自立循環の標準プランでPHPPを使い暖房需要を算出してみました。
地域は 熊本 東京 秩父 札幌です。UAは0.26W/㎡K 0.4W/㎡k 0.52W/㎡kでそれぞれ計算してみました。暖房温度はパッシブハウス基準の20℃です。

暖房需要kWh/㎡年間(20℃)

暖房需要kWh/㎡年間(20℃)

当たり前ですがUAが小さいほど暖房需要が大きく減ります。そして札幌はさすがにエネルギー消費量が多いです。
東京を例にとるとZEHレベルの外皮なら34kWh/㎡aとすごい暖房です。しかしこのプランは南面の窓が大きいパッシブ型プランなのでUAの割には良い値です。
この、計算は近隣の建物の陰など全く考慮していないので、実際にはこんなレベルではすみません。パッシブ型のプランで影無しだからこの値ですんでいることをご理解ください。現実的な30%ぐらいの日当たりとすると倍くらいの60kWh/㎡aは超えると思います。  そしてUAが0.26 G3といわれるレベルならきちんとパッシブデザインができて日当たりが良いならパッシブハウスレベルと言うことになります。

暖房温度を考える

温かい家になると普段の暖房の温度が上がりがちです。
温かい家を作っていると自称している業者のSNSの発信など見ていると22℃にしている。24℃にしているなんて自慢のような話も聞こえてきます。暖房せずにその温度なら良いですけど、暖房してその温度を維持するのはどうなのか?と思います。
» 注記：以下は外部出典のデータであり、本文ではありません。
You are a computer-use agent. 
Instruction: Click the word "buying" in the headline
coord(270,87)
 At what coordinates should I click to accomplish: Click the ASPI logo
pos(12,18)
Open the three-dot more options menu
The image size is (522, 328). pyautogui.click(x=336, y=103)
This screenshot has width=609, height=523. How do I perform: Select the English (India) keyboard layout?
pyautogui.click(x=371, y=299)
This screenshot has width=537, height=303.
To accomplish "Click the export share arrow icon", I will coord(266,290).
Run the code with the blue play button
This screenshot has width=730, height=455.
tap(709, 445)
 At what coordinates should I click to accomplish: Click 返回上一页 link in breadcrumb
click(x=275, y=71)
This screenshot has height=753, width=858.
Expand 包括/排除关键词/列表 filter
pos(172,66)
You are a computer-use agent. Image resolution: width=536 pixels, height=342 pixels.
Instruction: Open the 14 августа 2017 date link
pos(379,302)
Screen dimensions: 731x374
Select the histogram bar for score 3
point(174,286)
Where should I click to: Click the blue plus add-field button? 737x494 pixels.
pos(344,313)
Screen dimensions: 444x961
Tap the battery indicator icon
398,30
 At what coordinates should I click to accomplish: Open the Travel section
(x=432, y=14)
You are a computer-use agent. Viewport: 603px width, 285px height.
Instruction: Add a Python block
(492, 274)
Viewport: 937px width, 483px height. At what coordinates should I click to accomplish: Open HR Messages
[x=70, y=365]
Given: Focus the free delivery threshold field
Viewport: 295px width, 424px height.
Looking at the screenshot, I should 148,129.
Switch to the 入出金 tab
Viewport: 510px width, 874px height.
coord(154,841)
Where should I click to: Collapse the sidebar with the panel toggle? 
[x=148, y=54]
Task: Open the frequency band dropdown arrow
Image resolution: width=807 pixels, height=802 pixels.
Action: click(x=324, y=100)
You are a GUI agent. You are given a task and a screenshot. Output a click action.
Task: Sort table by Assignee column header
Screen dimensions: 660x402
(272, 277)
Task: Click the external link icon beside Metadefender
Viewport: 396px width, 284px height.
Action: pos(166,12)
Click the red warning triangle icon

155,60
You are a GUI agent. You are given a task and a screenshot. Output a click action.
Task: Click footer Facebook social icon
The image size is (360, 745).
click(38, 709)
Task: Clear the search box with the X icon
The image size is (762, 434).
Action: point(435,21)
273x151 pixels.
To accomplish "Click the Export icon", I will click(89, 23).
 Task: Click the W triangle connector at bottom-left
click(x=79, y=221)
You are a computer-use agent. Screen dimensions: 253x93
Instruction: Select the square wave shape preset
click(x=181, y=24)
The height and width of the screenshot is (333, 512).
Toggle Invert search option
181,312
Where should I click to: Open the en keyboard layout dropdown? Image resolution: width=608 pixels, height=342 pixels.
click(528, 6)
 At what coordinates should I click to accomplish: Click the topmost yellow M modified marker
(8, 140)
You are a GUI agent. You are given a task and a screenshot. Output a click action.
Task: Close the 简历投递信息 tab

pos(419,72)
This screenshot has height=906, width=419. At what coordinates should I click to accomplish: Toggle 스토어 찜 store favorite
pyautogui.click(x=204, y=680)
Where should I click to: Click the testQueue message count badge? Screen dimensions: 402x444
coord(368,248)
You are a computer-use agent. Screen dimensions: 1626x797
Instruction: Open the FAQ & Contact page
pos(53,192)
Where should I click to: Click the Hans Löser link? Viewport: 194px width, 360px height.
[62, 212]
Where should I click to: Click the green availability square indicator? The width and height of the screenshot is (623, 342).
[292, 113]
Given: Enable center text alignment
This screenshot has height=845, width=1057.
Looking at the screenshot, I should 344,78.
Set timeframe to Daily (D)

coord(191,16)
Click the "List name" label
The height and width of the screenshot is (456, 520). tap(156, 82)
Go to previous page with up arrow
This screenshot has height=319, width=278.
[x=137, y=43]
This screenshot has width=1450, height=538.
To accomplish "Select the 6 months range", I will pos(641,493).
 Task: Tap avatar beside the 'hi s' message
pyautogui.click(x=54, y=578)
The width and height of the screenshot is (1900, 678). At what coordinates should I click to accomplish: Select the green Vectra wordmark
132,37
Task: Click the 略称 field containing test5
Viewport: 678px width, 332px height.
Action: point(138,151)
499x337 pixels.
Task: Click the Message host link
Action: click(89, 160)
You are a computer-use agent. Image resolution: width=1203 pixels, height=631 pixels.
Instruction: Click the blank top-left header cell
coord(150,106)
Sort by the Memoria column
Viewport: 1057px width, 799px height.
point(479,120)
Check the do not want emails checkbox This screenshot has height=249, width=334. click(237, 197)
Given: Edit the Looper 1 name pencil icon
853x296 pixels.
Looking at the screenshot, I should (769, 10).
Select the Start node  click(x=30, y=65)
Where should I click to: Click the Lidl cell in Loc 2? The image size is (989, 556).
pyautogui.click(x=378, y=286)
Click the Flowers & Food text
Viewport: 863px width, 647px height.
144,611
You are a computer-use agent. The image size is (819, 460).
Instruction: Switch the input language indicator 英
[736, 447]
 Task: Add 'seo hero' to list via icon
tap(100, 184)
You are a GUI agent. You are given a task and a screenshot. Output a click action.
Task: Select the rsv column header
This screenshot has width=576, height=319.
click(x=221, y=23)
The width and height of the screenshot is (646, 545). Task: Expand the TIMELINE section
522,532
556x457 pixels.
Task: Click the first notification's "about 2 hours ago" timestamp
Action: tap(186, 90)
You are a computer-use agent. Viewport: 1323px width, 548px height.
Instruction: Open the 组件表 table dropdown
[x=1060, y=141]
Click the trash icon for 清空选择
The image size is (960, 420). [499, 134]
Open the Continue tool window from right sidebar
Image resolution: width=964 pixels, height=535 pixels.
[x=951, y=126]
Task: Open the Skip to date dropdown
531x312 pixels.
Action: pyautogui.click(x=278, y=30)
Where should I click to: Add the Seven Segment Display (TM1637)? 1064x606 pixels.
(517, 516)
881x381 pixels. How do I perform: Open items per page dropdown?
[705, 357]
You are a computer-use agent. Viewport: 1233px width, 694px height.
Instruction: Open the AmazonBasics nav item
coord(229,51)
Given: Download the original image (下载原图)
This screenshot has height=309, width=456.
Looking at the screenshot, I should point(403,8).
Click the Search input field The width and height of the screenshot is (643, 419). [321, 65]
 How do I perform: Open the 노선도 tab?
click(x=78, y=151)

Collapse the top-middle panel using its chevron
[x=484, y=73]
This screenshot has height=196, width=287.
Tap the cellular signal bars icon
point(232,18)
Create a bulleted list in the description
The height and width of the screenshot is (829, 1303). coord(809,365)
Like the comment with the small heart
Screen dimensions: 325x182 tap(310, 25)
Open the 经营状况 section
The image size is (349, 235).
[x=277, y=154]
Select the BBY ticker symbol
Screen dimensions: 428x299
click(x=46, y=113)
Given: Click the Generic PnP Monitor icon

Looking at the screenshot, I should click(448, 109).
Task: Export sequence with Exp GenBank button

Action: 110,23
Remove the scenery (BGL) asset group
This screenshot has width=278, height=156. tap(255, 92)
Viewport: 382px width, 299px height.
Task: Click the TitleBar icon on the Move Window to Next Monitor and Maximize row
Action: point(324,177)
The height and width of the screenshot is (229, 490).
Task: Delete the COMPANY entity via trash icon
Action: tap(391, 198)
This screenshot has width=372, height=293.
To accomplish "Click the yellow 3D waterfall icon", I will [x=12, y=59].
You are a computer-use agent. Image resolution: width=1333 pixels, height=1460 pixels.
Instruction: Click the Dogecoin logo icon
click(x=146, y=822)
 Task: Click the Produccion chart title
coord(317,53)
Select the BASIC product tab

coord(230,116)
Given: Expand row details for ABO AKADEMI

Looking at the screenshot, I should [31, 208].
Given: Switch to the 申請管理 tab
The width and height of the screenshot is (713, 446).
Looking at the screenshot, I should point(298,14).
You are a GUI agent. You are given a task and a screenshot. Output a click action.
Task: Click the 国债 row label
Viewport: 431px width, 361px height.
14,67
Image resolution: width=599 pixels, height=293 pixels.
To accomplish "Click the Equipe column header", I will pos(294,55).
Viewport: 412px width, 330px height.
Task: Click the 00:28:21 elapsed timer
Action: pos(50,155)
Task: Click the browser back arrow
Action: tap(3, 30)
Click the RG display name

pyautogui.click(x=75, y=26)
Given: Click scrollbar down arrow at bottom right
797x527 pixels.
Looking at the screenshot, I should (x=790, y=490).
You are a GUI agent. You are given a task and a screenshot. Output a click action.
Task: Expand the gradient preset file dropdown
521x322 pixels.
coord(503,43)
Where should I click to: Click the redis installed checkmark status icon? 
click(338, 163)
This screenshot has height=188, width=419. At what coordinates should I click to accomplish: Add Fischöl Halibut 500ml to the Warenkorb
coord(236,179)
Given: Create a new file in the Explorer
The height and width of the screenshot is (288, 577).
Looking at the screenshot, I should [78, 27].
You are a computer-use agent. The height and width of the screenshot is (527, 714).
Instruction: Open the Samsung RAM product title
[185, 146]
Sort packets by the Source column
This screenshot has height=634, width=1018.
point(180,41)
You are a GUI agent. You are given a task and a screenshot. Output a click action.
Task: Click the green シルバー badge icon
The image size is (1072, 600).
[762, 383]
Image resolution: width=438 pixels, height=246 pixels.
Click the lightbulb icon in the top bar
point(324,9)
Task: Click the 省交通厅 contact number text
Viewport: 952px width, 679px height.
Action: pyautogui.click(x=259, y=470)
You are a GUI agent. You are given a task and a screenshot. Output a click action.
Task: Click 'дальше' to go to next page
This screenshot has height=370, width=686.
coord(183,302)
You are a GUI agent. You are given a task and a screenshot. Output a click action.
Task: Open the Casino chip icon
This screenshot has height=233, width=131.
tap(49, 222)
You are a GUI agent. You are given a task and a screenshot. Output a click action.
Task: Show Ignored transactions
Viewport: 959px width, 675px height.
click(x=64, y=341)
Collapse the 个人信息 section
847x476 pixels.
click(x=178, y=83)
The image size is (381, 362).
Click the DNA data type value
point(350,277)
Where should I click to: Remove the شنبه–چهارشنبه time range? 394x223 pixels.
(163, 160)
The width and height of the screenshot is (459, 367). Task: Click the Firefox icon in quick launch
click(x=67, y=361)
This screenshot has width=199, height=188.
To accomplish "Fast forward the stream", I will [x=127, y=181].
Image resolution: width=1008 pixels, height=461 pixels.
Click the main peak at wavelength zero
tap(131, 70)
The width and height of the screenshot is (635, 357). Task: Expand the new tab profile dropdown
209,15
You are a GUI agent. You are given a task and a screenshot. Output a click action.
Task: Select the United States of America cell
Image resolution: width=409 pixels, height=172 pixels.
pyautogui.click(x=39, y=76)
それでは、暖房の温度の違いでどのくらいエネルギー消費量は違うのでしょうか?  各UAごとの東京暖房需要を見てみましょう。

東京でのUAごとの暖房温度の違いによる暖房需要 (kWh/㎡a)

UA0.4以上のレベルの低い断熱の場合22℃、24℃などの高温を維持するには、とても多くのエネルギーを消費することが解ります。UA0.4 20℃なら19kWh/㎡aにたいし24℃だと42kWh/㎡aと大きく違います。
G2レベルで全館連続暖房にすると、これまでの住宅で部分間けつ暖房をするのと消費エネルギーがさほど変わらないことが知られています。G2レベルの住宅なら全館連続暖房で住むのがほとんど当たり前のようですからそれではエネルギー削減にはならない。G2レベルでは全館連続暖房が前提なので省エネにならないのです。建築業者が「省エネ住宅を作っている」というなら、やはりパッシブハウスレベルの住宅でないと言いにくいですね。

ZEHで求められる外皮レベルぐらい

 そしてUA0.52だとエネルギー垂れ流し。ZEHで求められる最低の外皮レベルの住宅は、仮に室温が18℃でであっても22kWh/㎡aです。このレベルの住宅で22℃にしようものなら49kWh/㎡aです。
暖房するなとは言いませんが、部分間歇暖房でなんとか冬をしのぐしかなさそうです。ハウスメーカーのZEHレベルのおうちのほとんどがこのレベルですから現在の日本の住宅のエネルギー削減は全くといって良いほど見込みが薄いと言うことになります。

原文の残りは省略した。